• [About this task] Set every entry down again precisely.

(Saved data entries)
+++++

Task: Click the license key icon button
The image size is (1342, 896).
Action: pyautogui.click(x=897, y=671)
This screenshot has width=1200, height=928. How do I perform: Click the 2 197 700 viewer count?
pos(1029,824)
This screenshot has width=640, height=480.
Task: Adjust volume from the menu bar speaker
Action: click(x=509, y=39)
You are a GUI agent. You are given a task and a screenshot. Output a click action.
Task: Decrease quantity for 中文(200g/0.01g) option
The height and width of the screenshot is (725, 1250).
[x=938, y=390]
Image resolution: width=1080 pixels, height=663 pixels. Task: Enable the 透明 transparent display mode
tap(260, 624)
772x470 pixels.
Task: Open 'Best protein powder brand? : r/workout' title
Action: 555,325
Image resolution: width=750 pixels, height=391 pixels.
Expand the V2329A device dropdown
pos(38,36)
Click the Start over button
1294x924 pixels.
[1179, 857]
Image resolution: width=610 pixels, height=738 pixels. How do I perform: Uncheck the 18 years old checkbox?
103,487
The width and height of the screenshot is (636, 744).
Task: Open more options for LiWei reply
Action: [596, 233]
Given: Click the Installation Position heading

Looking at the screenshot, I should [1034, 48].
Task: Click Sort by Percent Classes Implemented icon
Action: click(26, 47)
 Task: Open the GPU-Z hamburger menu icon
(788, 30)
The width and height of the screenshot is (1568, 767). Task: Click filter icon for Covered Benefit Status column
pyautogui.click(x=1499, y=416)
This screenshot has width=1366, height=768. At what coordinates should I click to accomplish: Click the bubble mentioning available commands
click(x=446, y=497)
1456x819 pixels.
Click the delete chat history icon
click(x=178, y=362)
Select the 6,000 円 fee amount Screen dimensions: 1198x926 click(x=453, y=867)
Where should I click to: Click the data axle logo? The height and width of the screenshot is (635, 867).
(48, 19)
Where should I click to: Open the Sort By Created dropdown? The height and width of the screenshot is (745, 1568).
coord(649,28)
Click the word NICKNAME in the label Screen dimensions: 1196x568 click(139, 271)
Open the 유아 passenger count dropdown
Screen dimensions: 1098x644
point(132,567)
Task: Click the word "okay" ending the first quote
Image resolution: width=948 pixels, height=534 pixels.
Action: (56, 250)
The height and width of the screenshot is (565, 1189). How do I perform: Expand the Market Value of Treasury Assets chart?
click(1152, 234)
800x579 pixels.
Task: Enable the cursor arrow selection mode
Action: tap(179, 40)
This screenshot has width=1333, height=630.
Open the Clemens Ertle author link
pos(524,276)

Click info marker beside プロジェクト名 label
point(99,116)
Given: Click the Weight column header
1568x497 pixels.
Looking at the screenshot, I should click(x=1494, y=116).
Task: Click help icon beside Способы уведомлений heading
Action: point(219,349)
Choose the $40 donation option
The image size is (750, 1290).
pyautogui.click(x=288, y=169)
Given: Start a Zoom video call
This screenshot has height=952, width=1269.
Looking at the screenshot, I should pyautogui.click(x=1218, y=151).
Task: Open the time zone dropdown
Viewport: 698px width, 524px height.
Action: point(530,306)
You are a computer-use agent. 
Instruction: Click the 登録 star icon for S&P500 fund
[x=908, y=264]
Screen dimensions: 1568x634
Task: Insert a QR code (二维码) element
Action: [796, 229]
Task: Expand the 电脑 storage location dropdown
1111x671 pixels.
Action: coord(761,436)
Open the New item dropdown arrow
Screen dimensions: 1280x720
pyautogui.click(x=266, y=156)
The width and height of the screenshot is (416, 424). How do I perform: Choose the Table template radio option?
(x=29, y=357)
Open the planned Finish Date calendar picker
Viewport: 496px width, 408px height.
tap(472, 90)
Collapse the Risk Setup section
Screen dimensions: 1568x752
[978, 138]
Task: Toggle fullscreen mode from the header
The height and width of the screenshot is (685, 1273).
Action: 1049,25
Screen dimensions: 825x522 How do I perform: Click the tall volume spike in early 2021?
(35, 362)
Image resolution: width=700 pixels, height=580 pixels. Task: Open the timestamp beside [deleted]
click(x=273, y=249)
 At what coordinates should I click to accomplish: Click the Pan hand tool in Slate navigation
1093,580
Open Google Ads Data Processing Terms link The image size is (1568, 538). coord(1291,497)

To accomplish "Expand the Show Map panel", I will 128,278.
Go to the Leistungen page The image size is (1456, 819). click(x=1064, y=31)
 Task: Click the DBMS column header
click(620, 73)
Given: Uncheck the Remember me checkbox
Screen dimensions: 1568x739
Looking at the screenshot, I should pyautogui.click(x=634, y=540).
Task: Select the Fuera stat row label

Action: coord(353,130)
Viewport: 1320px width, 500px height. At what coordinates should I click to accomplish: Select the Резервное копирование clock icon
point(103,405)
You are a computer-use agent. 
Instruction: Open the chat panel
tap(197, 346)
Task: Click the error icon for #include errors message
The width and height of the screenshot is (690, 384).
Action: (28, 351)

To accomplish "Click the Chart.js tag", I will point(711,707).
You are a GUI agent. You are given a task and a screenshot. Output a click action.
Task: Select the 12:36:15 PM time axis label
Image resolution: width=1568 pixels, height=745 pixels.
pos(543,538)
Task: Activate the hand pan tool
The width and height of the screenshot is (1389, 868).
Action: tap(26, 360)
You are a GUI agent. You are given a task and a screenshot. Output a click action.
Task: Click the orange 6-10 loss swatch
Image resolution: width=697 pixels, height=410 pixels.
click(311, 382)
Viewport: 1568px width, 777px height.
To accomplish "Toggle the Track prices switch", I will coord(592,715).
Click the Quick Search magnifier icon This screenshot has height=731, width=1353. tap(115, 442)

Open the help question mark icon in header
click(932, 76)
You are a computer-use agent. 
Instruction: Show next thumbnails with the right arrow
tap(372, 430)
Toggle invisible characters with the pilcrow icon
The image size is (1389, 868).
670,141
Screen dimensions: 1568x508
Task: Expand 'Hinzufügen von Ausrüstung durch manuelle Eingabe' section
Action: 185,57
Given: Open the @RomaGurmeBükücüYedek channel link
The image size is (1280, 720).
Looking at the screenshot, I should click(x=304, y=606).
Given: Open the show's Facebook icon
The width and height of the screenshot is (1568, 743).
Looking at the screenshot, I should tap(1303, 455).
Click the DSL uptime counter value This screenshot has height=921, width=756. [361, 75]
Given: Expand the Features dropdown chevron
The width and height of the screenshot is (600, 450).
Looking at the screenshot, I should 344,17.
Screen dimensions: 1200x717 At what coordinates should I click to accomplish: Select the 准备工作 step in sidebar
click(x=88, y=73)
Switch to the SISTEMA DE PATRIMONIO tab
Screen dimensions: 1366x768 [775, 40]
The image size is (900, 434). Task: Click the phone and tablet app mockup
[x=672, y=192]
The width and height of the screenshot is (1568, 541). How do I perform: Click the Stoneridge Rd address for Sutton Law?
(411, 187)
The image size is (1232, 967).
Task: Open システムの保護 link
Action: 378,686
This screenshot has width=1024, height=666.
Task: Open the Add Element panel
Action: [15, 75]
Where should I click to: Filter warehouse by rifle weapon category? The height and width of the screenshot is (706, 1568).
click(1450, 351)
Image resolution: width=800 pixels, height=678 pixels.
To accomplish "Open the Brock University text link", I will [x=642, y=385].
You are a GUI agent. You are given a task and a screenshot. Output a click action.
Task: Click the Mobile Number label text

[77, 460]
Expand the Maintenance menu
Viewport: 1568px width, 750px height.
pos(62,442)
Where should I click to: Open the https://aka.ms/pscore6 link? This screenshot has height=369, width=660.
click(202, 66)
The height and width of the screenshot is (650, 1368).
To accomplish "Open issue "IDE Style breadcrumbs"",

+++++

• [Exercise answer]
Task: Click the license key icon button
The image size is (1342, 896).
Action: pyautogui.click(x=897, y=671)
This screenshot has width=1200, height=928. How do I perform: Click the 2 197 700 viewer count?
pos(1029,824)
This screenshot has width=640, height=480.
Task: Adjust volume from the menu bar speaker
Action: click(x=509, y=39)
You are a GUI agent. You are given a task and a screenshot. Output a click action.
Task: Decrease quantity for 中文(200g/0.01g) option
The height and width of the screenshot is (725, 1250).
[x=938, y=390]
Image resolution: width=1080 pixels, height=663 pixels. Task: Enable the 透明 transparent display mode
tap(260, 624)
772x470 pixels.
Task: Open 'Best protein powder brand? : r/workout' title
Action: 555,325
Image resolution: width=750 pixels, height=391 pixels.
Expand the V2329A device dropdown
pos(38,36)
Click the Start over button
1294x924 pixels.
[1179, 857]
Image resolution: width=610 pixels, height=738 pixels. How do I perform: Uncheck the 18 years old checkbox?
103,487
The width and height of the screenshot is (636, 744).
Task: Open more options for LiWei reply
Action: [596, 233]
Given: Click the Installation Position heading

Looking at the screenshot, I should [1034, 48].
Task: Click Sort by Percent Classes Implemented icon
Action: click(26, 47)
 Task: Open the GPU-Z hamburger menu icon
(788, 30)
The width and height of the screenshot is (1568, 767). Task: Click filter icon for Covered Benefit Status column
pyautogui.click(x=1499, y=416)
This screenshot has width=1366, height=768. At what coordinates should I click to accomplish: Click the bubble mentioning available commands
click(x=446, y=497)
1456x819 pixels.
Click the delete chat history icon
click(x=178, y=362)
Select the 6,000 円 fee amount Screen dimensions: 1198x926 click(x=453, y=867)
Where should I click to: Click the data axle logo? The height and width of the screenshot is (635, 867).
(48, 19)
Where should I click to: Open the Sort By Created dropdown? The height and width of the screenshot is (745, 1568).
coord(649,28)
Click the word NICKNAME in the label Screen dimensions: 1196x568 click(139, 271)
Open the 유아 passenger count dropdown
Screen dimensions: 1098x644
point(132,567)
Task: Click the word "okay" ending the first quote
Image resolution: width=948 pixels, height=534 pixels.
Action: (56, 250)
The height and width of the screenshot is (565, 1189). How do I perform: Expand the Market Value of Treasury Assets chart?
click(1152, 234)
800x579 pixels.
Task: Enable the cursor arrow selection mode
Action: tap(179, 40)
This screenshot has width=1333, height=630.
Open the Clemens Ertle author link
pos(524,276)

Click info marker beside プロジェクト名 label
point(99,116)
Given: Click the Weight column header
1568x497 pixels.
Looking at the screenshot, I should click(x=1494, y=116).
Task: Click help icon beside Способы уведомлений heading
Action: point(219,349)
Choose the $40 donation option
The image size is (750, 1290).
pyautogui.click(x=288, y=169)
Given: Start a Zoom video call
This screenshot has height=952, width=1269.
Looking at the screenshot, I should pyautogui.click(x=1218, y=151).
Task: Open the time zone dropdown
Viewport: 698px width, 524px height.
Action: point(530,306)
You are a computer-use agent. 
Instruction: Click the 登録 star icon for S&P500 fund
[x=908, y=264]
Screen dimensions: 1568x634
Task: Insert a QR code (二维码) element
Action: [796, 229]
Task: Expand the 电脑 storage location dropdown
1111x671 pixels.
Action: coord(761,436)
Open the New item dropdown arrow
Screen dimensions: 1280x720
pyautogui.click(x=266, y=156)
The width and height of the screenshot is (416, 424). How do I perform: Choose the Table template radio option?
(x=29, y=357)
Open the planned Finish Date calendar picker
Viewport: 496px width, 408px height.
tap(472, 90)
Collapse the Risk Setup section
Screen dimensions: 1568x752
[978, 138]
Task: Toggle fullscreen mode from the header
The height and width of the screenshot is (685, 1273).
Action: 1049,25
Screen dimensions: 825x522 How do I perform: Click the tall volume spike in early 2021?
(35, 362)
Image resolution: width=700 pixels, height=580 pixels. Task: Open the timestamp beside [deleted]
click(x=273, y=249)
 At what coordinates should I click to accomplish: Click the Pan hand tool in Slate navigation
1093,580
Open Google Ads Data Processing Terms link The image size is (1568, 538). coord(1291,497)

To accomplish "Expand the Show Map panel", I will 128,278.
Go to the Leistungen page The image size is (1456, 819). click(x=1064, y=31)
 Task: Click the DBMS column header
click(620, 73)
Given: Uncheck the Remember me checkbox
Screen dimensions: 1568x739
Looking at the screenshot, I should pyautogui.click(x=634, y=540).
Task: Select the Fuera stat row label

Action: coord(353,130)
Viewport: 1320px width, 500px height. At what coordinates should I click to accomplish: Select the Резервное копирование clock icon
point(103,405)
You are a computer-use agent. 
Instruction: Open the chat panel
tap(197, 346)
Task: Click the error icon for #include errors message
The width and height of the screenshot is (690, 384).
Action: (28, 351)

To accomplish "Click the Chart.js tag", I will point(711,707).
You are a GUI agent. You are given a task and a screenshot. Output a click action.
Task: Select the 12:36:15 PM time axis label
Image resolution: width=1568 pixels, height=745 pixels.
pos(543,538)
Task: Activate the hand pan tool
The width and height of the screenshot is (1389, 868).
Action: tap(26, 360)
You are a GUI agent. You are given a task and a screenshot. Output a click action.
Task: Click the orange 6-10 loss swatch
Image resolution: width=697 pixels, height=410 pixels.
click(311, 382)
Viewport: 1568px width, 777px height.
To accomplish "Toggle the Track prices switch", I will coord(592,715).
Click the Quick Search magnifier icon This screenshot has height=731, width=1353. tap(115, 442)

Open the help question mark icon in header
click(932, 76)
You are a computer-use agent. 
Instruction: Show next thumbnails with the right arrow
tap(372, 430)
Toggle invisible characters with the pilcrow icon
The image size is (1389, 868).
670,141
Screen dimensions: 1568x508
Task: Expand 'Hinzufügen von Ausrüstung durch manuelle Eingabe' section
Action: 185,57
Given: Open the @RomaGurmeBükücüYedek channel link
The image size is (1280, 720).
Looking at the screenshot, I should click(x=304, y=606).
Given: Open the show's Facebook icon
The width and height of the screenshot is (1568, 743).
Looking at the screenshot, I should tap(1303, 455).
Click the DSL uptime counter value This screenshot has height=921, width=756. [361, 75]
Given: Expand the Features dropdown chevron
The width and height of the screenshot is (600, 450).
Looking at the screenshot, I should 344,17.
Screen dimensions: 1200x717 At what coordinates should I click to accomplish: Select the 准备工作 step in sidebar
click(x=88, y=73)
Switch to the SISTEMA DE PATRIMONIO tab
Screen dimensions: 1366x768 [775, 40]
The image size is (900, 434). Task: Click the phone and tablet app mockup
[x=672, y=192]
The width and height of the screenshot is (1568, 541). How do I perform: Click the Stoneridge Rd address for Sutton Law?
(411, 187)
The image size is (1232, 967).
Task: Open システムの保護 link
Action: 378,686
This screenshot has width=1024, height=666.
Task: Open the Add Element panel
Action: [15, 75]
Where should I click to: Filter warehouse by rifle weapon category? The height and width of the screenshot is (706, 1568).
click(1450, 351)
Image resolution: width=800 pixels, height=678 pixels.
To accomplish "Open the Brock University text link", I will [x=642, y=385].
You are a GUI agent. You are given a task and a screenshot. Output a click action.
Task: Click the Mobile Number label text

[77, 460]
Expand the Maintenance menu
Viewport: 1568px width, 750px height.
pos(62,442)
Where should I click to: Open the https://aka.ms/pscore6 link? This screenshot has height=369, width=660.
click(202, 66)
The height and width of the screenshot is (650, 1368).
To accomplish "Open issue "IDE Style breadcrumbs"",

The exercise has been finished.